Make the Other Person Feel Important—and Do It Sincerely

Part 2: Six Ways to Make People Like You — Principle 9

“Do unto others as you would have others do unto you.” — The Golden Rule

The Universal Desire

Carnegie opens this chapter with a statement that sounds simple but has staggering implications: almost every sane adult person you will ever meet considers themselves important. This is not a flaw or a vanity—it is one of the most fundamental human needs. The desire to feel significant, valued, and respected is, according to Carnegie and many psychologists, one of the driving forces behind virtually all human behavior.

When this need is met—when someone genuinely makes us feel important—we feel a warmth toward them that is almost impossible to rationally explain. When it is frustrated—when we are made to feel small, dismissed, or unimportant—we feel resentment that can last for years.

This principle is the capstone of Part 2. All the previous principles—genuine interest, smiling, remembering names, listening, talking in terms of their interests—are, at their core, ways of making the other person feel important. This chapter makes that theme explicit.

The Postal Clerk and the Post

Carnegie tells the story of one of his students, a man who had to visit a post office frequently for business. He noticed that the postal clerk behind the window seemed perpetually bored and unhappy with his work. Rather than treating the interaction as a transaction, the student decided to try to make the clerk feel important.

He noticed something about the clerk’s hair—it was unusually fine and healthy-looking—and mentioned it sincerely: “My, I wish I had hair like yours.” The clerk straightened. He smiled. He talked for a moment about his hair. He recommended a barber. The interaction was transformed. Every subsequent visit, the clerk greeted him warmly and gave him unusually attentive service.

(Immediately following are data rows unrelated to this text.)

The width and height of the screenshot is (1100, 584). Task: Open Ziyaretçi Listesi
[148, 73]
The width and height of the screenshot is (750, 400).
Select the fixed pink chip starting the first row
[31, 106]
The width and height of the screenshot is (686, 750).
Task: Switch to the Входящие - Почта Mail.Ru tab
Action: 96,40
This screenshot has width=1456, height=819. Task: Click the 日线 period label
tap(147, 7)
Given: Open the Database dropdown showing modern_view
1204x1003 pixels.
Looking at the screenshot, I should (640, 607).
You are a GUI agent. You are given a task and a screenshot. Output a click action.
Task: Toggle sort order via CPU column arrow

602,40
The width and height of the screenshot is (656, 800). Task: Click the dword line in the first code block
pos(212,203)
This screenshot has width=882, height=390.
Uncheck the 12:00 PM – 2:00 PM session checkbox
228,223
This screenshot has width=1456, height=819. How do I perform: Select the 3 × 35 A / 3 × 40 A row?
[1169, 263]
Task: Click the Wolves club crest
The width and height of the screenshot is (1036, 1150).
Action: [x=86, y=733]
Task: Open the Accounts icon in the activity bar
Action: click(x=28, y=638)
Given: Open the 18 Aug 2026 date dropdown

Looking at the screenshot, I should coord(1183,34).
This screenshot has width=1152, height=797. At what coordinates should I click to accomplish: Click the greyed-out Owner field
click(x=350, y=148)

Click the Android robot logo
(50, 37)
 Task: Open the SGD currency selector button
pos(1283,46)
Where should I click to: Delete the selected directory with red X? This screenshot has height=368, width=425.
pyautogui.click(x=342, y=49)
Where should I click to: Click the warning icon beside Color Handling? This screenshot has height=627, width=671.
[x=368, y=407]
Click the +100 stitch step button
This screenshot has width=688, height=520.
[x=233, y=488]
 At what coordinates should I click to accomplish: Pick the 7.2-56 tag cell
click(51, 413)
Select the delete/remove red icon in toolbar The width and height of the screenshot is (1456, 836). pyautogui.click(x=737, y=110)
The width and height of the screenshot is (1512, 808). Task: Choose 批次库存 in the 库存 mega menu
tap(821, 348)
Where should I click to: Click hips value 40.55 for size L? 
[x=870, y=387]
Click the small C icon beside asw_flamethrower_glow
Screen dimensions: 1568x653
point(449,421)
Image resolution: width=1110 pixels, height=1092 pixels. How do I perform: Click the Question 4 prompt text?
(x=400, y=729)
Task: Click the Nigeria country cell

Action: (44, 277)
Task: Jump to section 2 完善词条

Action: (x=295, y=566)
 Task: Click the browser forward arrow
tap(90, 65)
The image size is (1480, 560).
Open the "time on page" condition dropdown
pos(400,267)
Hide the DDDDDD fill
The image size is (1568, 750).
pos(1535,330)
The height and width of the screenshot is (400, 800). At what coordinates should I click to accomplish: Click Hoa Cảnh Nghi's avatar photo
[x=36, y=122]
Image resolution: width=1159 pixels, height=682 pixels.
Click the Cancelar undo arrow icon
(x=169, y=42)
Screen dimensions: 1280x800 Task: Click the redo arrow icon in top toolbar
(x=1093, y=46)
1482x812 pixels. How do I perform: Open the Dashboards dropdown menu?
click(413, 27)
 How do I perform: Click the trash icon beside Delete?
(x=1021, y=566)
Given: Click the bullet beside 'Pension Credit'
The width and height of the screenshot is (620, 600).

Nothing material had changed. The clerk’s job hadn’t changed. But someone had noticed him—had seen him as a person rather than a function. And that recognition, however small, had lifted him.

The Arithmetic of Importance

Making someone feel important costs you nothing. It takes seconds. It requires only that you:

The return on this investment—in goodwill, in the quality of the relationship, in the service and cooperation you receive—is out of all proportion to the cost.

The Meeting with a French Philosopher

Carnegie describes encountering a brilliant French philosopher at a dinner party. Rather than attempting to impress the philosopher with his own knowledge of French philosophy (Carnegie’s was limited), he simply asked the philosopher to share his ideas. He listened with genuine fascination. He asked questions. He expressed admiration for specific things the philosopher said.

At the end of the evening, the philosopher remarked to his host that Carnegie was “a most brilliant conversationalist.” Carnegie had said almost nothing. He had made the philosopher feel that his ideas were important—because, to a man who had devoted his life to developing them, they were.

Sincerity Is Non-Negotiable

Carnegie returns again and again to the word “sincerely.” The principle is not “make people feel important” but “make people feel important—and do it sincerely.” The distinction is everything.

Manufactured flattery is instantly detectable. Most people have sensitive antennae for the difference between genuine recognition and strategic manipulation. When you make someone feel important as a technique to get something from them, they usually sense it—and the effect is the opposite of what you intended. You seem manipulative rather than warm; calculated rather than genuine.

The Test of Sincerity

Before trying to make someone feel important, ask yourself:

If the answer to the first two questions is yes and the third is no, proceed. If you are primarily trying to get something, your manner will betray you.

The good news: there is almost always something genuinely admirable in every person, if you look for it. The challenge is to stop being preoccupied with your own needs long enough to see it.

The Deeper Practice: Seeing Importance in Everyone

Carnegie argues that the fullest expression of this principle is a genuine shift in how you see people—not a technique but an orientation. It means recognizing that the person filling your coffee cup, the security guard at the door, the junior employee who seems to be just starting out—all of these people carry their own rich inner lives, their own unrealized significance, their own deep craving to matter.

When you genuinely hold that belief about people, making them feel important becomes effortless. It stops being a skill and starts being an expression of how you see the world.

The Emerson Insight

Ralph Waldo Emerson said: “Every man I meet is my superior in some way. In that, I learn of him.” This is the philosophical foundation of Carnegie’s principle. If you genuinely believe that every person knows something you don’t, has experienced something you haven’t, or possesses a quality you admire—then finding genuine things to make them feel important about becomes natural.

Daily Practice: Noticing People

For one week:

  1. In every service interaction (shop, restaurant, office), notice one real thing about the person serving you and mention it sincerely
  2. In every meeting or conversation, look for one thing the other person does or knows that you genuinely admire
  3. Express it—not as a performance but as a genuine observation
  4. Observe the effect on the person and on the interaction

Reflection

Think of someone in your life who regularly makes you feel important and valued. How do they do it? What do they do specifically that creates that feeling? Now ask: how often do you do the same for the people in your life?